■ **PROBLEM**: Go through the lines below and retype each one exactly.

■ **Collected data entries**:

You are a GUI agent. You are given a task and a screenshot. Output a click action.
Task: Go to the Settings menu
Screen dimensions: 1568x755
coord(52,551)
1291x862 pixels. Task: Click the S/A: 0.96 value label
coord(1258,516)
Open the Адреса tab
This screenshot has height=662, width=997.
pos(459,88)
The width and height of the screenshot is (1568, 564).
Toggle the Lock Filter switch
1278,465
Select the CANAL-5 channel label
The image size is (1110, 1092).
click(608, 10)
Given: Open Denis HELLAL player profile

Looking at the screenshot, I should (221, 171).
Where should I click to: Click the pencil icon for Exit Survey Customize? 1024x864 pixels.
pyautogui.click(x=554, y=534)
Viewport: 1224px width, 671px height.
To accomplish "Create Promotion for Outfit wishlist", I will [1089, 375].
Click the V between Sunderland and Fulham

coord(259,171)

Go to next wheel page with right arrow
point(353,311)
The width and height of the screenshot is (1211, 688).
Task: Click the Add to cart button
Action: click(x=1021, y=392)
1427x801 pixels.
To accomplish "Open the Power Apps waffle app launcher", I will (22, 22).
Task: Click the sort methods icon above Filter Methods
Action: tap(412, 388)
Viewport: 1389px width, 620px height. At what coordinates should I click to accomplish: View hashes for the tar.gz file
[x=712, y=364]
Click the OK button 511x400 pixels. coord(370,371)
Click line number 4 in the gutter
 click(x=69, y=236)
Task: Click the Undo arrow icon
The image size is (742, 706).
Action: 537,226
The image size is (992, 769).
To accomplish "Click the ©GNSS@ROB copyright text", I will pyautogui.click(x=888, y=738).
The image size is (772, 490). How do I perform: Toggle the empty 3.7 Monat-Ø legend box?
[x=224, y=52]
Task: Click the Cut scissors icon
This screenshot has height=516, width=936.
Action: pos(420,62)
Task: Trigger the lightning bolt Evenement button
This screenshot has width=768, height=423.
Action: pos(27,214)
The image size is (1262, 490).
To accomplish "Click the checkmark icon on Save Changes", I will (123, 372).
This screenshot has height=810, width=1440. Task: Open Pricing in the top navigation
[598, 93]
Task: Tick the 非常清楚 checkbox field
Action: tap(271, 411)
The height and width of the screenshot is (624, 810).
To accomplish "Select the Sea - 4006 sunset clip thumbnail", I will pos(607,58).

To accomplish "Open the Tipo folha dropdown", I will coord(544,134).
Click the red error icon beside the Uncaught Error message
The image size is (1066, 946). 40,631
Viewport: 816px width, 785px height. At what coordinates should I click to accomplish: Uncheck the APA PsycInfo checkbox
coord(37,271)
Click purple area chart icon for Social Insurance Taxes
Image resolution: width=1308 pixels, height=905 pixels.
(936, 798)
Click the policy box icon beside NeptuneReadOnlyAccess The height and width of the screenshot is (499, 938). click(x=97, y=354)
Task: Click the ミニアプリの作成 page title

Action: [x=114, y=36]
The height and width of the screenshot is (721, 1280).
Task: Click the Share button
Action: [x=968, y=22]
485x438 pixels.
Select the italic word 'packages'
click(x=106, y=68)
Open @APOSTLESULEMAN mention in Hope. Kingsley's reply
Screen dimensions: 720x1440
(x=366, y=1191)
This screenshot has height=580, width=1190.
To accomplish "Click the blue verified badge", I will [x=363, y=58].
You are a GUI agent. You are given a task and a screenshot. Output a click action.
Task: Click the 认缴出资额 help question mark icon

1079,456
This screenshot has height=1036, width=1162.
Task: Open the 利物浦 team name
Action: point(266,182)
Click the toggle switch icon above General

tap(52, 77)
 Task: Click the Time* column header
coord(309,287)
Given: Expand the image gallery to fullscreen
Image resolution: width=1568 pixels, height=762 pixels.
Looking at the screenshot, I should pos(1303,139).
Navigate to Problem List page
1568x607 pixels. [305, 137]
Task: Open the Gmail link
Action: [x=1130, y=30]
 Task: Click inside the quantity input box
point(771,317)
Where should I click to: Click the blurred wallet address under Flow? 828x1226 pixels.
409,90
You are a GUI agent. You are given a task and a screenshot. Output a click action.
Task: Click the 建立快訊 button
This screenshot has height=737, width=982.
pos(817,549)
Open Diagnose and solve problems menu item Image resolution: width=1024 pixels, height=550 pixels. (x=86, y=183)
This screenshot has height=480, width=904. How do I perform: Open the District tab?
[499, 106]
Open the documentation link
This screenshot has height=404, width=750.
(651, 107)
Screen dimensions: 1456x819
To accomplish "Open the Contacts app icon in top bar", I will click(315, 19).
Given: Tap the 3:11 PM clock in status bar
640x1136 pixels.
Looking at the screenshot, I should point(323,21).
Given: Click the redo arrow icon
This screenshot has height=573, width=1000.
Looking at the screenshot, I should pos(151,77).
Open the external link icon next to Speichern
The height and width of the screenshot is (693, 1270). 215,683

■ **SOLUTION TO THIS PROBLEM**:
You are a GUI agent. You are given a task and a screenshot. Output a click action.
Task: Go to the Settings menu
Screen dimensions: 1568x755
coord(52,551)
1291x862 pixels. Task: Click the S/A: 0.96 value label
coord(1258,516)
Open the Адреса tab
This screenshot has height=662, width=997.
pos(459,88)
The width and height of the screenshot is (1568, 564).
Toggle the Lock Filter switch
1278,465
Select the CANAL-5 channel label
The image size is (1110, 1092).
click(608, 10)
Given: Open Denis HELLAL player profile

Looking at the screenshot, I should (221, 171).
Where should I click to: Click the pencil icon for Exit Survey Customize? 1024x864 pixels.
pyautogui.click(x=554, y=534)
Viewport: 1224px width, 671px height.
To accomplish "Create Promotion for Outfit wishlist", I will [1089, 375].
Click the V between Sunderland and Fulham

coord(259,171)

Go to next wheel page with right arrow
point(353,311)
The width and height of the screenshot is (1211, 688).
Task: Click the Add to cart button
Action: click(x=1021, y=392)
1427x801 pixels.
To accomplish "Open the Power Apps waffle app launcher", I will (22, 22).
Task: Click the sort methods icon above Filter Methods
Action: tap(412, 388)
Viewport: 1389px width, 620px height. At what coordinates should I click to accomplish: View hashes for the tar.gz file
[x=712, y=364]
Click the OK button 511x400 pixels. coord(370,371)
Click line number 4 in the gutter
 click(x=69, y=236)
Task: Click the Undo arrow icon
The image size is (742, 706).
Action: 537,226
The image size is (992, 769).
To accomplish "Click the ©GNSS@ROB copyright text", I will pyautogui.click(x=888, y=738).
The image size is (772, 490). How do I perform: Toggle the empty 3.7 Monat-Ø legend box?
[x=224, y=52]
Task: Click the Cut scissors icon
This screenshot has height=516, width=936.
Action: pos(420,62)
Task: Trigger the lightning bolt Evenement button
This screenshot has width=768, height=423.
Action: pos(27,214)
The image size is (1262, 490).
To accomplish "Click the checkmark icon on Save Changes", I will (123, 372).
This screenshot has height=810, width=1440. Task: Open Pricing in the top navigation
[598, 93]
Task: Tick the 非常清楚 checkbox field
Action: tap(271, 411)
The height and width of the screenshot is (624, 810).
To accomplish "Select the Sea - 4006 sunset clip thumbnail", I will pos(607,58).

To accomplish "Open the Tipo folha dropdown", I will coord(544,134).
Click the red error icon beside the Uncaught Error message
The image size is (1066, 946). 40,631
Viewport: 816px width, 785px height. At what coordinates should I click to accomplish: Uncheck the APA PsycInfo checkbox
coord(37,271)
Click purple area chart icon for Social Insurance Taxes
Image resolution: width=1308 pixels, height=905 pixels.
(936, 798)
Click the policy box icon beside NeptuneReadOnlyAccess The height and width of the screenshot is (499, 938). click(x=97, y=354)
Task: Click the ミニアプリの作成 page title

Action: [x=114, y=36]
The height and width of the screenshot is (721, 1280).
Task: Click the Share button
Action: [x=968, y=22]
485x438 pixels.
Select the italic word 'packages'
click(x=106, y=68)
Open @APOSTLESULEMAN mention in Hope. Kingsley's reply
Screen dimensions: 720x1440
(x=366, y=1191)
This screenshot has height=580, width=1190.
To accomplish "Click the blue verified badge", I will [x=363, y=58].
You are a GUI agent. You are given a task and a screenshot. Output a click action.
Task: Click the 认缴出资额 help question mark icon

1079,456
This screenshot has height=1036, width=1162.
Task: Open the 利物浦 team name
Action: point(266,182)
Click the toggle switch icon above General

tap(52, 77)
 Task: Click the Time* column header
coord(309,287)
Given: Expand the image gallery to fullscreen
Image resolution: width=1568 pixels, height=762 pixels.
Looking at the screenshot, I should pos(1303,139).
Navigate to Problem List page
1568x607 pixels. [305, 137]
Task: Open the Gmail link
Action: [x=1130, y=30]
 Task: Click inside the quantity input box
point(771,317)
Where should I click to: Click the blurred wallet address under Flow? 828x1226 pixels.
409,90
You are a GUI agent. You are given a task and a screenshot. Output a click action.
Task: Click the 建立快訊 button
This screenshot has height=737, width=982.
pos(817,549)
Open Diagnose and solve problems menu item Image resolution: width=1024 pixels, height=550 pixels. (x=86, y=183)
This screenshot has height=480, width=904. How do I perform: Open the District tab?
[499, 106]
Open the documentation link
This screenshot has height=404, width=750.
(651, 107)
Screen dimensions: 1456x819
To accomplish "Open the Contacts app icon in top bar", I will click(315, 19).
Given: Tap the 3:11 PM clock in status bar
640x1136 pixels.
Looking at the screenshot, I should point(323,21).
Given: Click the redo arrow icon
This screenshot has height=573, width=1000.
Looking at the screenshot, I should pos(151,77).
Open the external link icon next to Speichern
The height and width of the screenshot is (693, 1270). 215,683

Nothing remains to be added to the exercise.